_Instruction:_ Count the lines of the records that contain the string "凱基人壽順鑫如玉利率變動型年金保險". Give only the number.

/---

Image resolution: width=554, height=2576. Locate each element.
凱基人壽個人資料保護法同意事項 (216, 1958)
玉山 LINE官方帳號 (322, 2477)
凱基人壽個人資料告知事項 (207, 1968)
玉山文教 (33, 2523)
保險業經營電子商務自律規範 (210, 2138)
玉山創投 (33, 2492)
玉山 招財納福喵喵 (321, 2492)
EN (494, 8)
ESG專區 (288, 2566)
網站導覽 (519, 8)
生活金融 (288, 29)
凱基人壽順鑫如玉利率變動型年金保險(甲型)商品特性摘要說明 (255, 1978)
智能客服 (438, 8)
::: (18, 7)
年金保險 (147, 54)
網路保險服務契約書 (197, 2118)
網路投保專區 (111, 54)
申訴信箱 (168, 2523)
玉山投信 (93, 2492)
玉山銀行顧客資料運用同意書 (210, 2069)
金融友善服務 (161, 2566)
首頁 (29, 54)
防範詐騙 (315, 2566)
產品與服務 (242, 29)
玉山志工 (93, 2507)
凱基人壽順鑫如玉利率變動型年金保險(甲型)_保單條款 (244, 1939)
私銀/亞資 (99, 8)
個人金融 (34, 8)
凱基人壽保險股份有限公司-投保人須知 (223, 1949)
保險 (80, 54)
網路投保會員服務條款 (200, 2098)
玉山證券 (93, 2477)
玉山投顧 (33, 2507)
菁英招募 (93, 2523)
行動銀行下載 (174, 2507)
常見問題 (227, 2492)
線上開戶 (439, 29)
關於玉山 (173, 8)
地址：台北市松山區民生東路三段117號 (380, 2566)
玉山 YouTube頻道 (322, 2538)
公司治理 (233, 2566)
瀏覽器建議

\---

_Exercise answer:_ 2